• Task details: Leave every picture out and print exactly the lines that run from the one containing "Instruction: Click the" to the end of the listing.

Source data Block Start

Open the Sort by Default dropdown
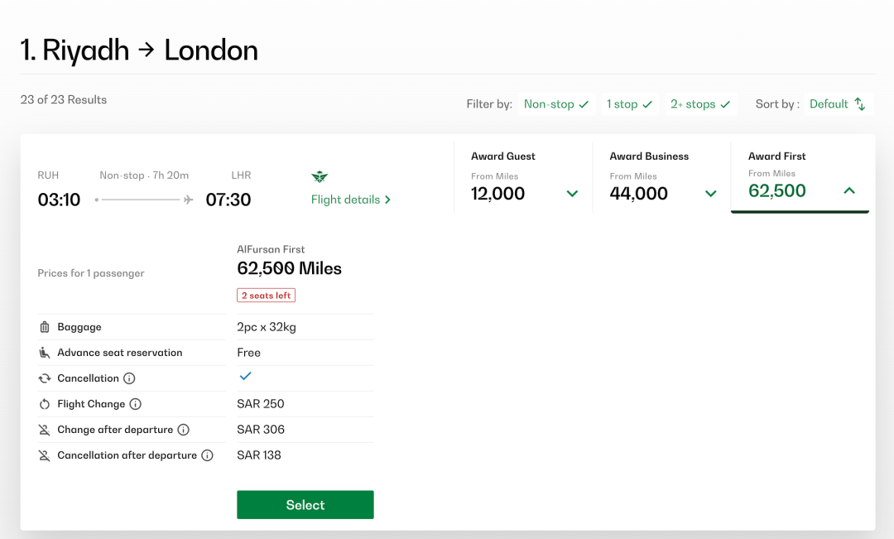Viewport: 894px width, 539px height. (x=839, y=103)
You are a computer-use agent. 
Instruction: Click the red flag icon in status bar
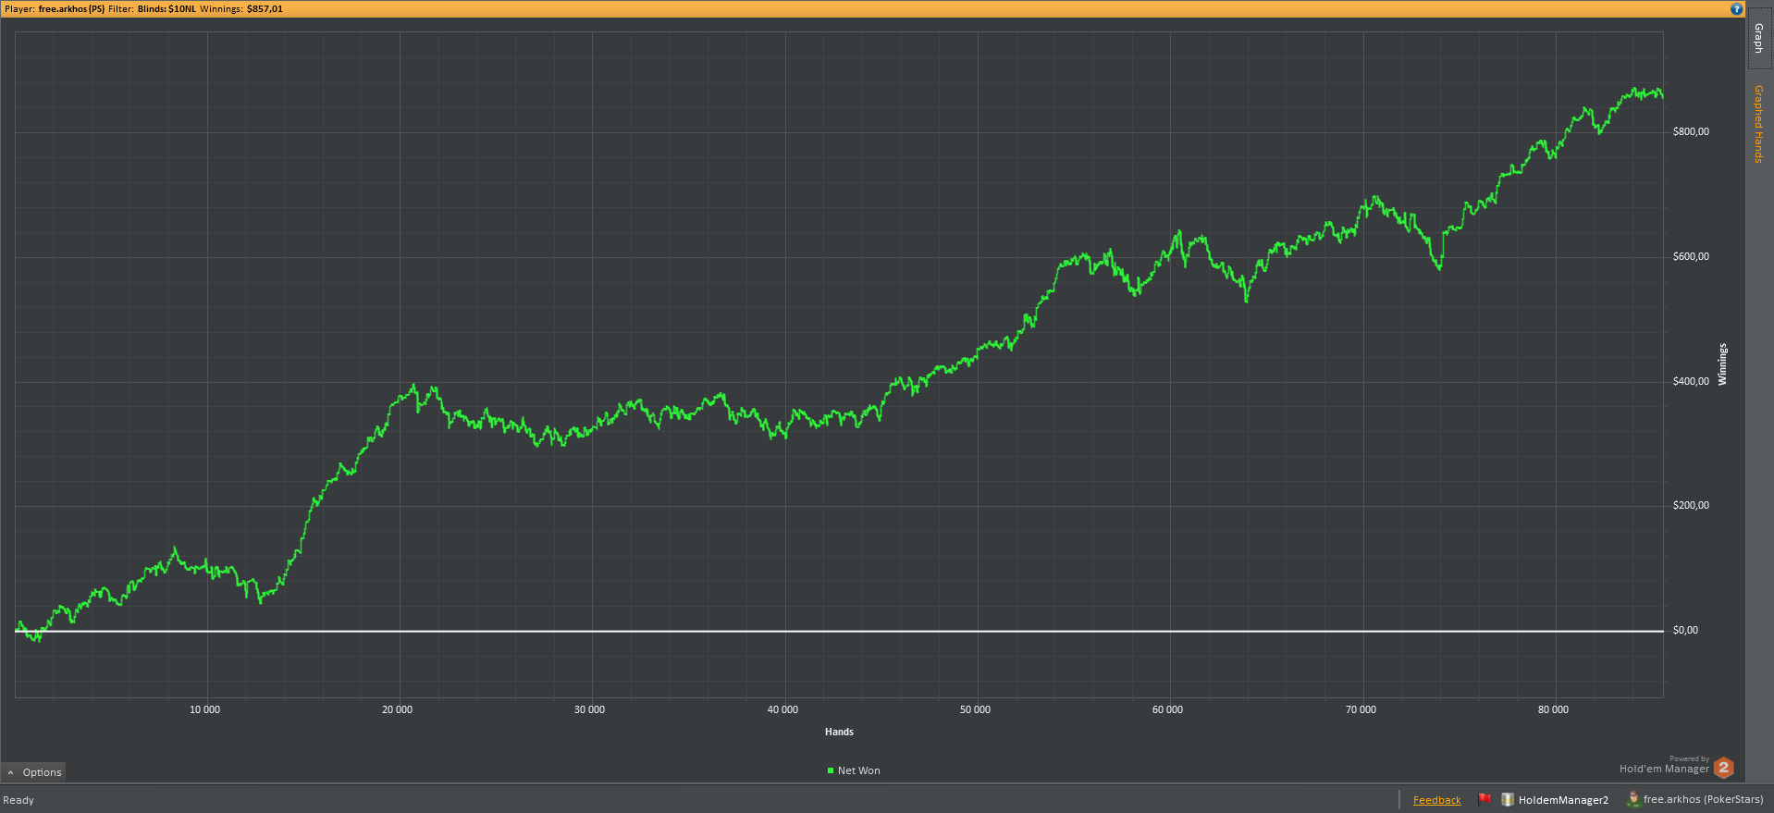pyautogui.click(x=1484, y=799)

Source data Block End

• Exercise output:
Instruction: Click the red flag icon in status bar
pyautogui.click(x=1484, y=799)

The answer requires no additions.